TITLE:
Comparison of the Holt-Winters Exponential Smoothing Method with ARIMA Models: Forecasting of GDP per Capita in Five Balkan Countries Members of European Union (EU) Post COVID
AUTHORS:
Melina Dritsaki, Chaido Dritsaki
KEYWORDS:
GDP per Capita, ARIMA, Holt-Winters, Zivot-Andrews, Forecasting, Balkan Countries of EU
JOURNAL NAME:
Modern Economy,
Vol.12 No.12,
December
30,
2021
ABSTRACT: Gross Domestic Product (GDP) is the most frequently
used measure of total product in an economy while GDP per capita is used for
comparing living conditions or for watching the convergence or divergence among
member countries of European Union (EU). This paper presents how two techniques
can be applied to the same data set and how their performance can be evaluated
and compared.
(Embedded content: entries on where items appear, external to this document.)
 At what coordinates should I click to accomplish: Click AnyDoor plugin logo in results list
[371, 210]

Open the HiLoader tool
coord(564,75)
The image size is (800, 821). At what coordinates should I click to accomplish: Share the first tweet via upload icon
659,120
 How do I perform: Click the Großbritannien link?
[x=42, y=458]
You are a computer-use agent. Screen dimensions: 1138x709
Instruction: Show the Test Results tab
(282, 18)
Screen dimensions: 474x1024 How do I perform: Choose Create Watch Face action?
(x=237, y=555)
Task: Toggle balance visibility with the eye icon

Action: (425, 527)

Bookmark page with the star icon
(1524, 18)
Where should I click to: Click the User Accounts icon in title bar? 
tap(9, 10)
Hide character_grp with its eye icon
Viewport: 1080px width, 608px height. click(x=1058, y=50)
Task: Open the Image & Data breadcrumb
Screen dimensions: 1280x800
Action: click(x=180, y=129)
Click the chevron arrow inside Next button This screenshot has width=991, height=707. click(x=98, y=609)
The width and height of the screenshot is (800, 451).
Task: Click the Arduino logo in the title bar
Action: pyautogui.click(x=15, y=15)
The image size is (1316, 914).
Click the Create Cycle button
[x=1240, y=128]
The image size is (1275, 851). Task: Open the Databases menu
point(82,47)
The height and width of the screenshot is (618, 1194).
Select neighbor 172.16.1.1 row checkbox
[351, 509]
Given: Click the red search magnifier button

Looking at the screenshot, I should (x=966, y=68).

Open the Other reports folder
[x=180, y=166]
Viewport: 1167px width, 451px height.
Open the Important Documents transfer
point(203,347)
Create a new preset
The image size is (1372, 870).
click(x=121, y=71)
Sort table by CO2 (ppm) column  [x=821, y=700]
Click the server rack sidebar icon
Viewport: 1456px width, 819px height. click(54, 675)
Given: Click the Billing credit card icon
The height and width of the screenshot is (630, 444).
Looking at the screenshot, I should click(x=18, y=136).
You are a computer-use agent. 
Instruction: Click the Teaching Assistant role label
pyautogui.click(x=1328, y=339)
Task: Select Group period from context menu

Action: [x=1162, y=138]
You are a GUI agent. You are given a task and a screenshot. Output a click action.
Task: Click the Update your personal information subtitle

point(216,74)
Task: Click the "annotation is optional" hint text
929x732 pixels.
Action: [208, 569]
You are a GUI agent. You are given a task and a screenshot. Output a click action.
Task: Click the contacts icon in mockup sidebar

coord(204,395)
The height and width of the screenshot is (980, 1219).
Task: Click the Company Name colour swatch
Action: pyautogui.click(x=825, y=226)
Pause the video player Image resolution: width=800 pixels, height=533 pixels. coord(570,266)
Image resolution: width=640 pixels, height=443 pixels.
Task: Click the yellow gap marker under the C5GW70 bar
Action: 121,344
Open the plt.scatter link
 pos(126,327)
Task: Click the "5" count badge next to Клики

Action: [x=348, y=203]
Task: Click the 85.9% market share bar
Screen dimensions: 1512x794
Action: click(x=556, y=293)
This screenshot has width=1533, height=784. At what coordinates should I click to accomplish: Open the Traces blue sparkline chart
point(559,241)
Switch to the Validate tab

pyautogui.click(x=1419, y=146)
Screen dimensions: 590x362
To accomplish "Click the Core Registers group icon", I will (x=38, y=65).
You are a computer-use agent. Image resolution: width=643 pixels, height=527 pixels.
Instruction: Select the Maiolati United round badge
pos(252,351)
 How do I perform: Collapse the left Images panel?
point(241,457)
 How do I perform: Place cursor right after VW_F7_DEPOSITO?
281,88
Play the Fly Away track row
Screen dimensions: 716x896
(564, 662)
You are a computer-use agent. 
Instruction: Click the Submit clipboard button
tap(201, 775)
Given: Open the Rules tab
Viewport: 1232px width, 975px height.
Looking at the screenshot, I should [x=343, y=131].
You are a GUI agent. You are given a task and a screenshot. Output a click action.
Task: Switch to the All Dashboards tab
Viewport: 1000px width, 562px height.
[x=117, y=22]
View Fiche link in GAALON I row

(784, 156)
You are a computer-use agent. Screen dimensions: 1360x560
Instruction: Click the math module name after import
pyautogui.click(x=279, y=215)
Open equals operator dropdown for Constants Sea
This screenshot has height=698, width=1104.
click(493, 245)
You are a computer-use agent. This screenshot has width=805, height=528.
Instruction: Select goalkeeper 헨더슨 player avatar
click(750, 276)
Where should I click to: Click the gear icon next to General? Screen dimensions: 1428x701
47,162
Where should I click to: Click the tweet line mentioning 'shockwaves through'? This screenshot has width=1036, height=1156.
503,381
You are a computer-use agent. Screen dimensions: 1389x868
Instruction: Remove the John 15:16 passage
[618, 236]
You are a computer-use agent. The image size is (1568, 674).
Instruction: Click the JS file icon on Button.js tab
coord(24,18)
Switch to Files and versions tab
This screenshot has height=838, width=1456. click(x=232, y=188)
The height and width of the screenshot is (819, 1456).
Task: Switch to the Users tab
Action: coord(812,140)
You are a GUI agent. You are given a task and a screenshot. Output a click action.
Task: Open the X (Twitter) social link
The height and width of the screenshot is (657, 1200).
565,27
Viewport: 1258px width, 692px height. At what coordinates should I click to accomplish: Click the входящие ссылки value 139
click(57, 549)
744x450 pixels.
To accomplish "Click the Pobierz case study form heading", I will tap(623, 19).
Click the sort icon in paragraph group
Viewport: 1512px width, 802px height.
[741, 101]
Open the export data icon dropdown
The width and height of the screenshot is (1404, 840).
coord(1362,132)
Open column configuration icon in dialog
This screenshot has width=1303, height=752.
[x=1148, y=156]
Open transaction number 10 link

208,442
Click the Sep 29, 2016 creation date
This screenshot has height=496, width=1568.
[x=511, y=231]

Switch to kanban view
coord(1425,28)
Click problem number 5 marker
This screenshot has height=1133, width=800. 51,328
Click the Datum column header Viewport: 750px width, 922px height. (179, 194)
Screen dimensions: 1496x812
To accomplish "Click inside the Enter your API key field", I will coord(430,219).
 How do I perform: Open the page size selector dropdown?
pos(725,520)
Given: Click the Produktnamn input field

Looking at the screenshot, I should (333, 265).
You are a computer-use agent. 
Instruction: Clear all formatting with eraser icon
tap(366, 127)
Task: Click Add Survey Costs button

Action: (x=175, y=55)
We chose ARIMA model and Holt-Winters exponential smoothing
method to forecast the GDP per capita of five Balkan countries-members of EU
and to find the model that provides more accurate prediction. To achieve this,
we apply the Root Mean Square Error (RMSE), the Mean Actual Error (MAE), the
Mean Actual Percentage Error (MAPE), the Symmetric Mean Absolute Percentage
Error (SMAPE) criteria and Theil’s U statistics. Based on statistical metrics
ARIMA is the best forecasting model and fits performance for the examined
period in four out of five countries.